DOI: 10.5553/IJRJ/258908912019002002013

The International Journal of Restorative JusticeAccess_open

Notes from the field

Conclusion: the restorative city – a challenge about means and ends

Show PDF Show fullscreen
Author's information Statistics Citation
This article has been viewed times.
This article been downloaded 0 times.
Suggested citation
Chris Straker, 'Conclusion: the restorative city – a challenge about means and ends', (2019) The International Journal of Restorative Justice 325-331

Dit artikel wordt geciteerd in

    • 1. Introduction

      These Notes from the Field explore the concept of the restorative city, in six different settings, offering examples of present practice as well as raising questions about future developments. Whilst they share some common characteristics, all of the cities have developed in ways that also reflect their context. As Mannozzi states in the introduction, to ‘promote a restorative city is a challenge: there are no available standards or guidelines to follow’. The decision to move a city in this restorative direction is being done by pioneers without any consistently tested road map to follow – in terms of either coherent structural constructs or philosophical underpinning theories and there has been very little research into the concept (Green, Johnstone & Lambert, 2013, 2014; Straker, 2014). This publication is not an attempt to offer a specific model, or road map, for others to follow, but provides reflections from those undertaking this innovative work at the start of their restorative city journey.
      In 2010 Hull, a city in the north of England, declared itself to be the first restorative city at the IIRP World conference,1xInternational Institute for Restorative Practices, held within the city. This was a rather presumptuous statement but reflected a decision by advocates in Hull, borne out of the developing practice in the city, to explicitly state restorative justice could be more than simply a process aligned with criminal justice. As Green et al. (2013: 1-2) state, discussing restorative work in Hull,

      as knowledge and awareness of restorative justice has grown, so too has its application … a new stage in the evolution of restorative justice as it moves beyond the repair of harm caused by criminal conduct to addressing problems in schools, social services, workplaces, and neighbourhoods.

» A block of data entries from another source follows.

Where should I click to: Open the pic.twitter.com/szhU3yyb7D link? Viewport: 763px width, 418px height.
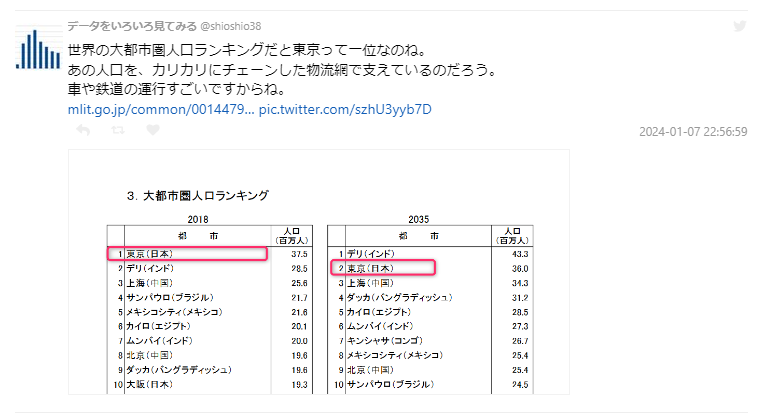[345, 108]
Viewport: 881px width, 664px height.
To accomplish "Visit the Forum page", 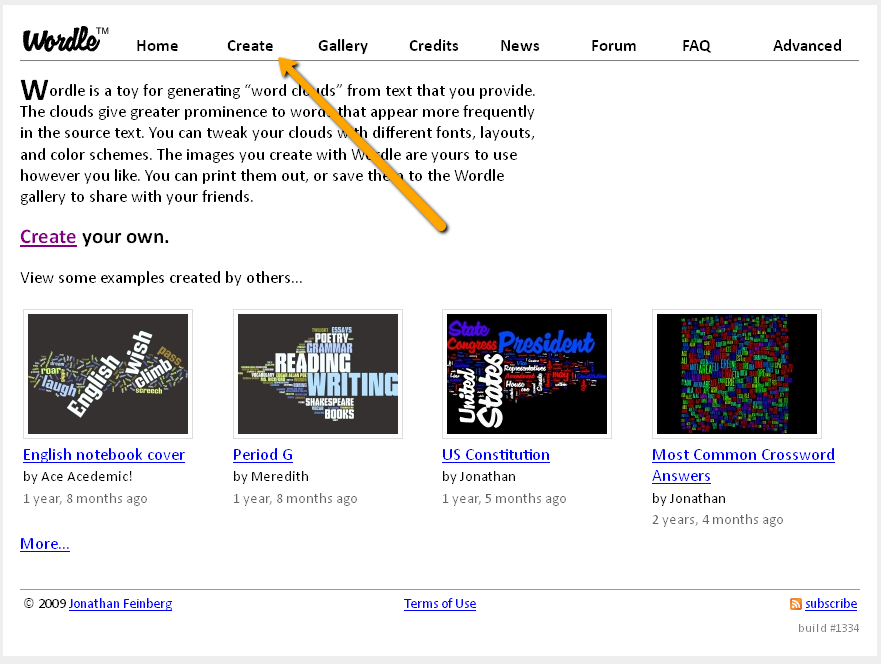I will [613, 46].
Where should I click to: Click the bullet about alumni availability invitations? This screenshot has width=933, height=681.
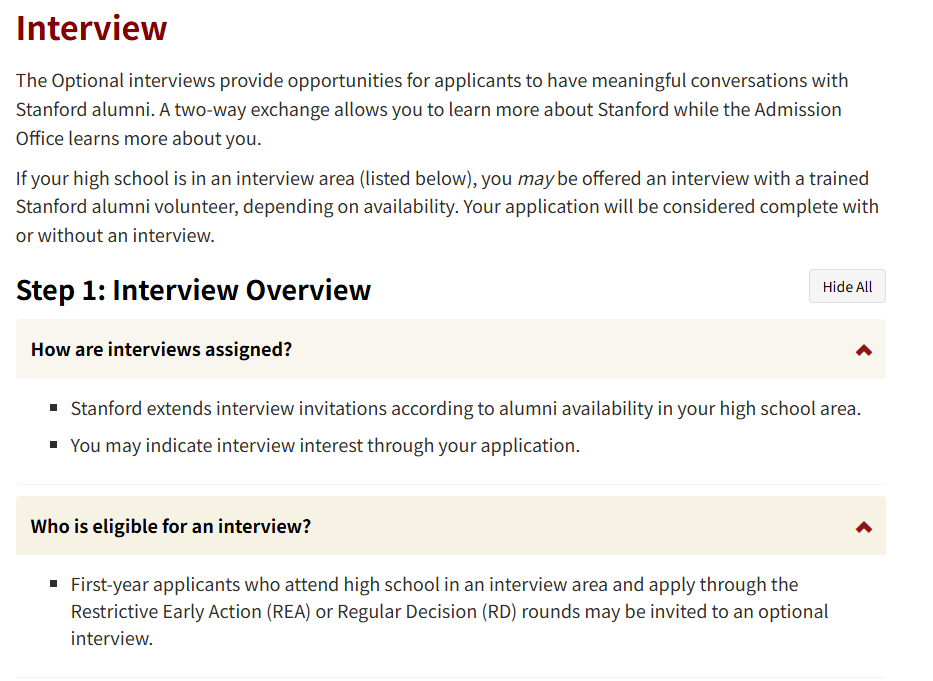465,408
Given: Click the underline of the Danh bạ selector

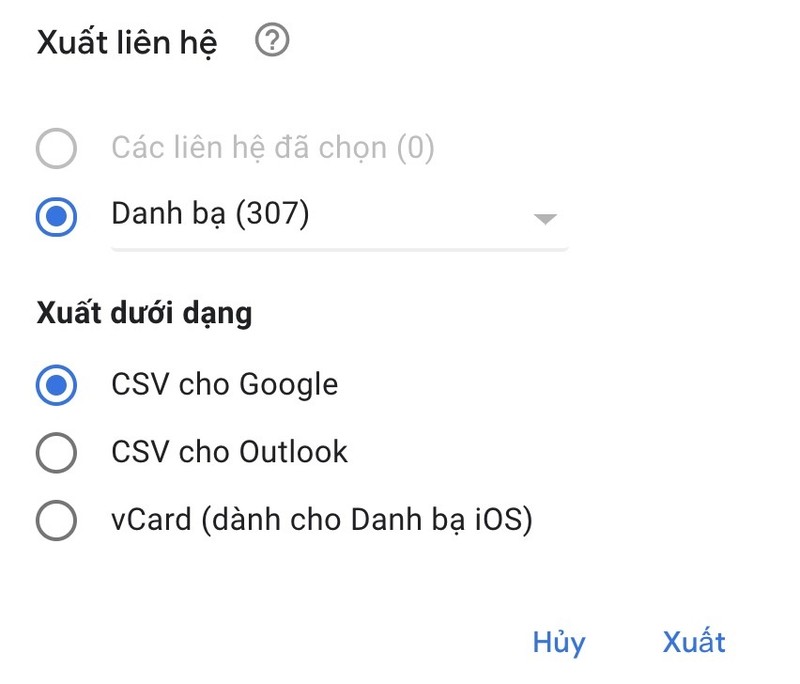Looking at the screenshot, I should point(339,247).
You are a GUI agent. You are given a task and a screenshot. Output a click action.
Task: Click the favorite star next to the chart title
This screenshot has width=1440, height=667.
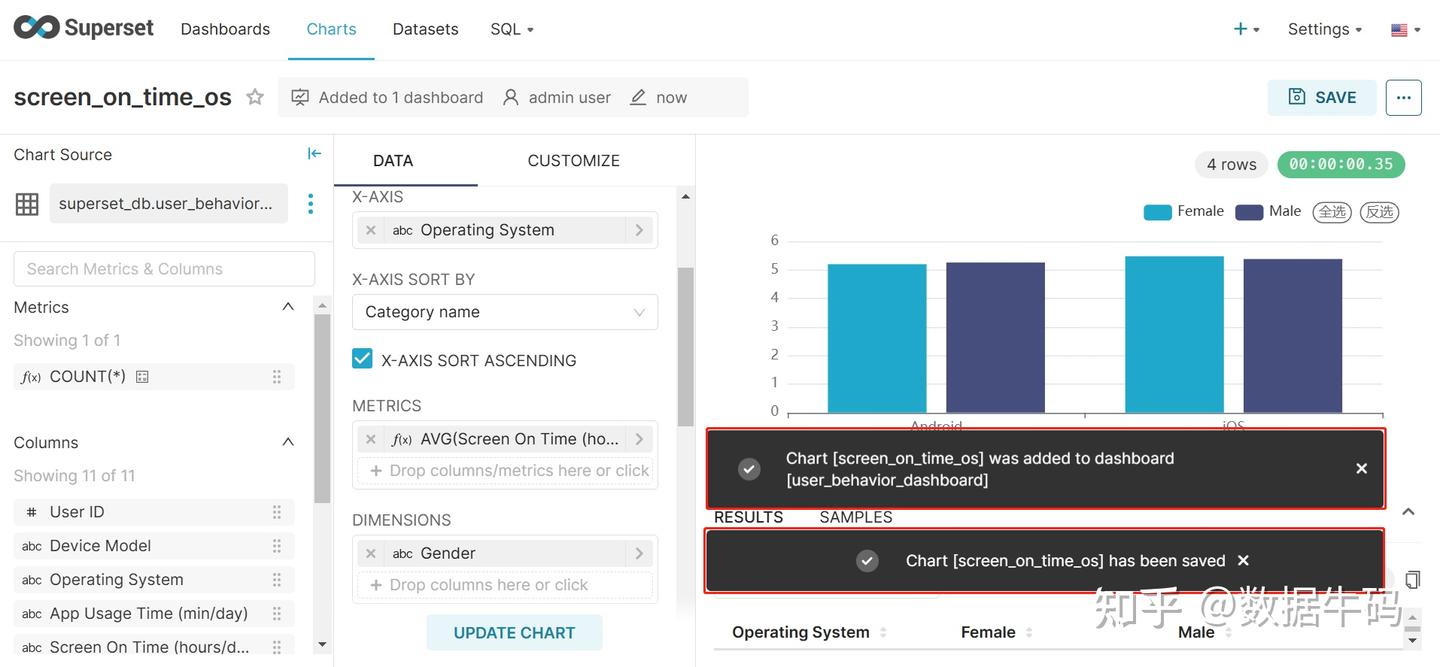pos(255,97)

      The development towards the new paradigm of a restorative city would suggest a rejection of the existing patriarchal paradigm of city governance and existing patterns of engagement with individuals, groups and communities. The collection in this Notes from the Field gives a space for six different cities, who believe that restorative ‘processes have applicability to all areas of our lives’ (Sullivan & Tifft, 2010: 93), to share the thinking behind their decision to become restorative cities, and the lessons they learnt from their efforts.

    • 2. Origins

      All of the cities have developed their restorative city models under different conditions and in reaction to different triggers. But all started with a group, or groups of professionals, agencies and practitioners coming together to respond to a perceived need within their communities; and all were working in communities where restorative justice was already established to some degree, ‘to step up the coordination of work already under way in the region’ (Como). This step towards becoming an explicit restorative city was an attempt, in all cases, to find a strategic approach to restorative working to meet the needs of the whole community in which the projects were set. As Tempio Pausania said, it was ‘an opportunity to establish a cultural change: trying to create a restorative city … to give back to the community the ability to manage and resolve conflicts’.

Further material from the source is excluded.